Place du 8 mai

11. 09. 2018 Châteldon

Lundi soir au bord du Vauziron, depuis la place du 8 mai.

J’aurai voulu monter – c’est une manie de vouloir toujours aller plus haut ?! – marcher dans les hauteurs de Châteldon mais il était déjà tard et la lumière baisse de plus en plus.

J’ai donc fait un tour, et suis revenue à quelques pas de l’ancienne Pharmacie où je loge en résidence. J’avais déjà noté que je dessinerai cet autre côté du petit ruisseau qui parcours le bourg. Auparavant il était grillagé et assez mal entretenu. Le maire a fait venir un architecte et paysagiste de Paris pour repenser les contours de ce cours d’eau. Ils ont enlevé les barrières (je défie quiconque veut se jeter pour mourir dans ce torrent… !) et revu le tout pour en faire une promenade aussi tranquille que champêtre. La nature, assez variée, semble s’y plaire et se déployer allègrement, les grenouilles, limaces, menu fretins et moustiques s’y repaître. C’est une balade que beaucoup d’habitants d’ici empruntent matin et soir. Pour se promener, courir, aller à l’école qui se trouve au bout, apprendre à marcher ou faire du vélo, emmener se dégourdir leurs compagnons à poils longs courts ou frisés…

Tout ce vert que je décide bleu, je le regarde autant que je l’aime : profondément. C’est le mouvement perpétuel, l’éphémère qui est pourtant planté là, ancré dans ce sol humide et fertile.

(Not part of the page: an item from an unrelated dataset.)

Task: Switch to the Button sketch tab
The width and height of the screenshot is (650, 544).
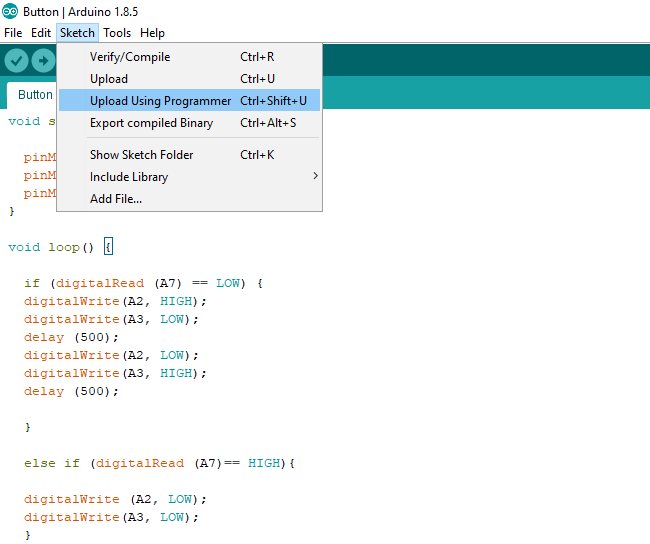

Et ce feuillage qui reste toujours un mystère à retranscrire… Il y a tant de choix à faire pour décider de sa consistance, de sa légèreté aussi. J’ai envie de lui donner du poids mais l’équilibre d’un dessin est toujours fragile. Les allers retours d’un élément ou d’un groupe à un autre sont si importants pour ne pas tout d’un coup faire basculer l’attention vers autre chose que son intention de départ.

Et savoir s’arrêter à temps, tant que possible.

Joie supplémentaire à la touche finale que je posais sur mon dessin, je retrouvais au même endroit Caroline Dalet qui me prêtait son magnifique vélo électrique, fidèle destrier reçu pour ses 40 ans, afin de pallier à mon manque de moyen de locomotion.